* _Texte fourni_:
──────

CRIPS ÎLE-DE-FRANCE

Chemsex : comprendre et accompagner pour mieux soutenir les publics concernés

Le chemsex est un phénomène en forte progression, qui associe usage de substances psychoactives et sexualité, principalement chez les hommes ayant des rapports sexuels avec des hommes (HSH) mais également dans d’autres groupes. Les professionnels ont un rôle essentiel afin de soutenir les parcours en santé et favoriser l'accès aux ressources de prévention.

Le chemsex concerne une diversité de populations et de profils, et il comporte également des risques infectieux, psychologiques et sociaux. Les professionnels doivent être outillés pour pouvoir proposer un parcours en santé qualitatif tant en termes de prévention, que de réduction des risques ou d’accompagnement.

Comprendre le chemsex : quelques repères

Le chemsex est issu de la contraction de « chemical » et « sex ». Il désigne l’usage intentionnel de substances psychoactives dans un contexte sexuel, principalement chez les hommes ayant des relations sexuelles avec des hommes, mais aussi dans d’autres groupes.

──────

* _Entrées extraites_:
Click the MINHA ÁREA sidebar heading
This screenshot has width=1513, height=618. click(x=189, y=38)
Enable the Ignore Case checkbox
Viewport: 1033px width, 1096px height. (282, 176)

──────

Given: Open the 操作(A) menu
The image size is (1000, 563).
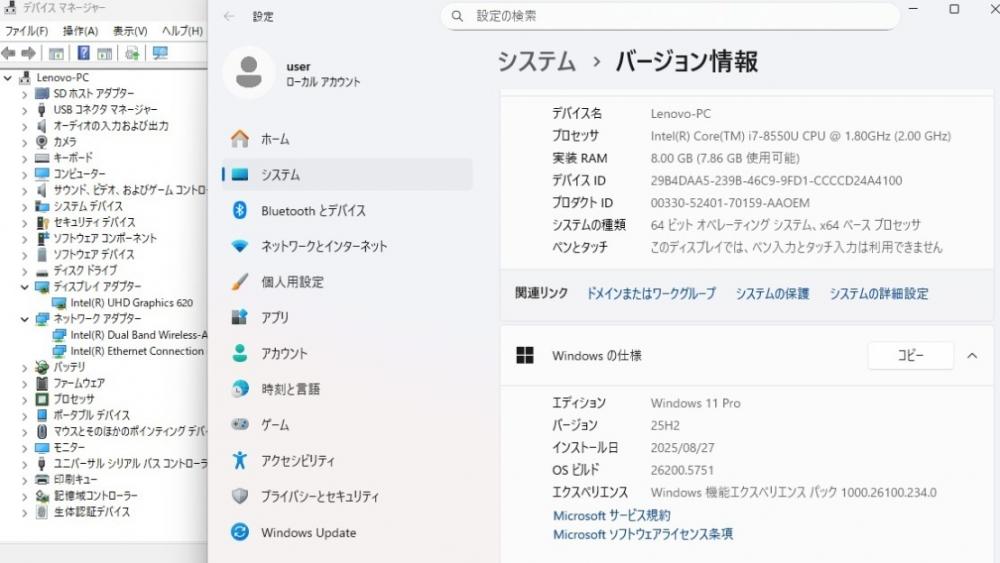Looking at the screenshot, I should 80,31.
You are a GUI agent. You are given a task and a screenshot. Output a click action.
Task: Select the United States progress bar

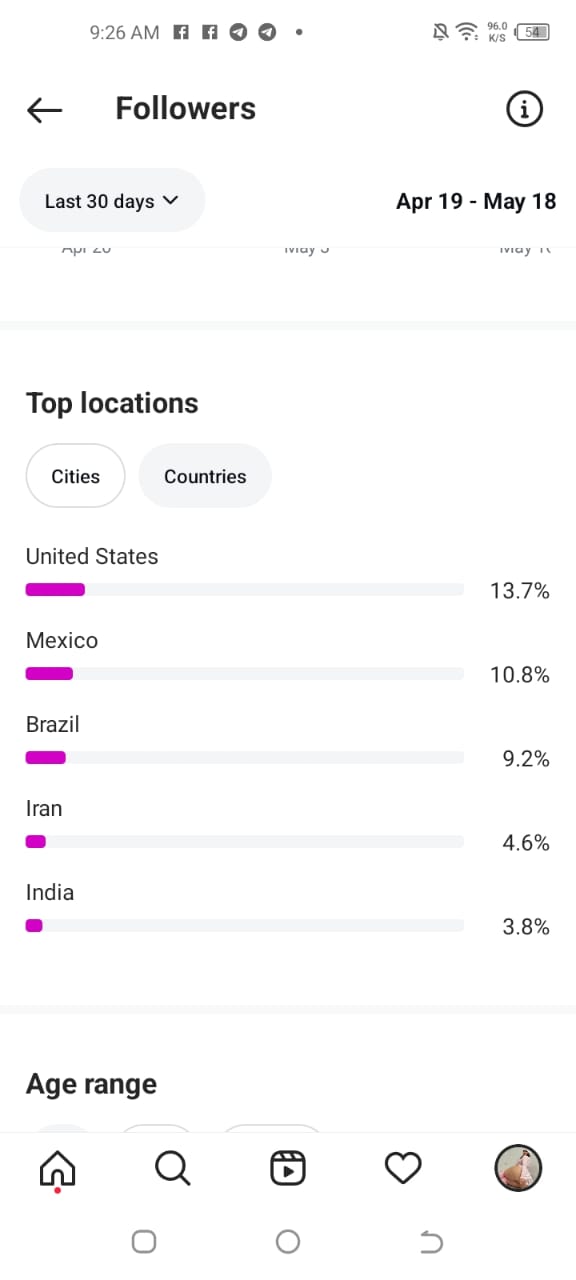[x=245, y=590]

──────

* _Votre objectif_: Condensez sous forme de liste le paragraphe du texte sur le chemsex qui commence par « Le chemsex concerne une diversité », en gardant ses faits principaux.

* _Solution de la tâche_:
- Le chemsex concerne des populations et des profils variés.
- Il comporte des risques infectieux, psychologiques et sociaux.
- Les professionnels doivent être outillés pour proposer un parcours en santé de qualité, qu'il s'agisse de prévention, de réduction des risques ou d'accompagnement.